- PROBLEM DETAILS
Carry on the passage about women's loneliness, faith, and erotica, picking up after its final sentence.

- READING PASSAGE
We live in a broken world filled with broken hearts.  There are so many people walking around us every day wondering if they will ever know what it feels like to be whole again.  Some of us may feel like we are undeserving of love.  Some people feel that God could never forgive or accept them. Past trauma and abuse, broken relationships and trust, wrong choices... all these and more can haunt the heart of anyone. So even when our minds might know that God loves us our hearts don't accept it.

Have you ever wondered why?  There are perhaps as many reasons why hearts resist as there are traumas and wounds they receive. Perhaps one of the most powerful causes of heartache, whether someone is married or single, is loneliness. 

What woman doesn't want to be noticed, cherished, and wanted?  What woman doesn't want to know from the top of her head to the tips of her toes that her life made a difference in a man she loves? Who doesn't want to meet their "soul mate" and live together for the rest of their lives?

These are universal desires of a woman's heart.  But when these desires are left unfulfilled, even within marriage, it leaves her wanting.  It leaves her empty and sad.  And when the pain becomes too much to bear she must turn somewhere for relief.

And this is where many women fall into a cycle of addiction and despair.  Instead of turning to God and to the Bible women are turning to erotica and romance literature.  They find it in physical books like 50 Shades of Grey and they find it in on-line reading like fanfiction.

This topic is not talked about much anywhere, especially in churches.  Its as if they don't want to admit that women have sexual and emotional needs as powerful as men do.  Its as if Christians believe that experiencing any sexual desire outside of marriage is wrong.

But is it a sin to desire sex even when you're not married?  Is it a sin to seek an outlet for such powerful emotions and needs?  I don't think so.  The Bible never says that sexual desire in and of itself is a sin.  It says that lust and acting on lustful desires is a sin.  

1 Thessalonians 4:3-5
" For this is the will of God, your sanctification; that you abstain from sexual immorality; 
that each one of you know how to control her own body in holiness and honor,
not in the passion of lust like the Gentiles who do not know God."
  
God created sex!  God also created the emotions and desires that go along with sex.  God also created romance and beauty and youth and everything gloriously enchanting about this aspect of human nature.

But what on earth are we suppose to do when these powerful emotions and needs are unmet? God urges us to go to him with all our needs.  But the world has other suggestions for us doesn't it?  

The movie 50 Shades of Grey, based on the popular books by same name and coming out in a few days, is representative of a movement that has been sweeping the entertainment industry for the past few years.  Erotica, also known as "mommy porn" or "soft porn," is just as emotionally and psychologically damaging as straight pornography.  It does for women what porn does for men... it turns human beings of the opposite sex into objects.

- DATA SEGMENT
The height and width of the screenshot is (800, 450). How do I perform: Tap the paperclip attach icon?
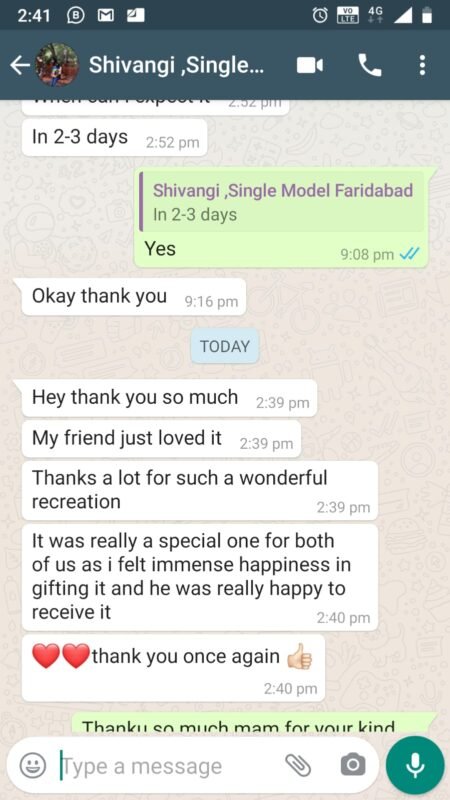point(298,765)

- TASK RESULT
For women it encourages a habit of retreating from reality and living in worlds of fantasy where the object of desire, the man, has no real flaws.  Everything is over the top and if the man does have issues they always resolve in a manner that is favorable to the woman.

More than all of this, pornography of any kind creates very real physiological responses.  Women who habitually expose themselves to this kind of entertainment train their minds, hearts, and bodies to respond more to the fantasies than to the real deal.  And after a time a little-bit of fantasy isn't enough anymore.  Ultimately it destroys a women's ability to nurture true intimacy in current or future relationships.

Psychologist, wife, and mother Dr. Julie Slattery has done extensive research on this very topic.  She even went so far as to read all the 50 Shades of Grey books.  This is what she has to say about erotica and entertainment of the same nature.



So what are women to do when they are lonely and frustrated?  Is God just a kill-joy?  What if you are single with no man anywhere on the horizon?  What if you're a widow?  What if your husband, for whatever reason, is unable to help in this matter?

I think the first thing women need to do is recognize that God is loving and good.  He cannot do anything against His own word.  So when temptation knocks we can focus on promises from the Bible like this one:
I Corinthians 10:13
" No temptation has overtaken you that is uncommon to men (meaning men and women.)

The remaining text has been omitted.